Atento a estos antecedentes, no podía Reagan ser otra cosa que un decidido anticomunista que veía en la URSS al enemigo del país y obstáculo principal para su consolidación internacional.

Encontró un aliado en el Papa Juan Pablo II, quien tenía ya con James Carter una comunicación especial, en parte debido al interés de Brzezinski –amigo personal del ex Arzobispo de Cracovia-, preocupado por el terrorismo internacional financiado por la URSS. La correspondencia entre el Papa y Carter –no desclasificada aún- fue sin duda un precedente importante. Por lo que se sabe, los temas principales incluyeron control de armamentos, derechos humanos, la lucha contra el hambre, malestar de los cristianos detrás del telón de acero, la situación de los misioneros católicos en China…y muy especialmente la financiación soviética del terrorismo internacional.

Una vez presidente, Reagan dedicó una atención preferencial a las relaciones con el Vaticano, consolidando así una verdadera política de Estado, que pervive aún, como lo ilustra la presencia en las exequias de Juan Pablo II de los ex presidentes Bush y Clinton y del actual Bush y los miembros más importantes de su gabinete.

Los atentados a Reagan y al Papa, acaecidos con una diferencia de sólo seis semanas, indujeron al entonces director de la CIA, William Casey, a dar la máxima prioridad a una investigación para probar el involucramiento de la KGB soviética en los intentos de magnicidios. La percepción de la administración Reagan devino entonces en certeza, ya que éste y el Papa eran los dos líderes anti-comunistas más importantes. La posterior visita al Papa y la fluida relación entablada cristalizaron un entendimiento útil a ambas partes para terminar con el comunismo.

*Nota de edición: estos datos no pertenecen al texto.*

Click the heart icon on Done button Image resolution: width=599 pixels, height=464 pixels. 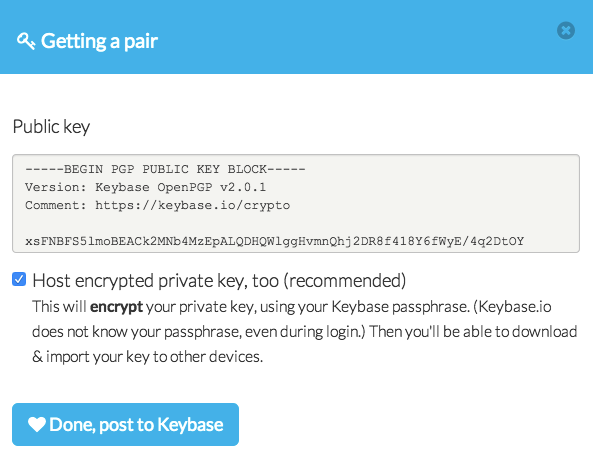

El legado de Reagan comprende ciertos rasgos esenciales que caracterizan hoy a los EEUU y a la política mundial, confirmando la observación de Alexis de Tocqueville: Estados Unidos es el lugar del mundo donde el futuro llega primero. Entre otros, la creciente importancia de la religión en la política, que lleva al desvanecimiento de los límites entre ambas, el uso de criterios religiosos en la política y la importancia de las “iglesias” en las decisiones domésticas e internacionales. Ni el astuto William Clinton pudo escapar a esto, más por imperio de las circunstancias que por convicciones.

Un sagaz observador firmó hace treinta años lo siguiente:

“Intelectualmente, los temas conservadores son los temas centrales de nuestra época. El colapso de los valores. El lugar de la tradición en una época de cambio. La necesidad no sólo del progreso material externo sino también de la satisfacción interna derivada de vivir dentro de lo que parece ser una sociedad adecuada. (Robert Bartley, editor asociado del Wall Street Journal)”

Esto lo entendió perfecta e intuitivamente Ronald Reagan, quien en los hechos probó compartir en lo esencial, es decir en lo que hace a los valores, y más allá de los límites de una religión, las palabras de Juan Pablo II sobre la “lucha por el alma de este mundo”. (Cruzando el Umbral de la Esperanza)

Cuando Reagan, con propiedad, aclaraba que él no era un gran comunicador, sino que comunicaba cosas grandes, no faltaba a la verdad. De allí su insistencia en la defensa y el rescate de los valores tradicionales.

Discurso que no podía ser sino cautivante en extremo para una nación fundada sobre principios religiosos, como la definiera el inolvidable Chesterton.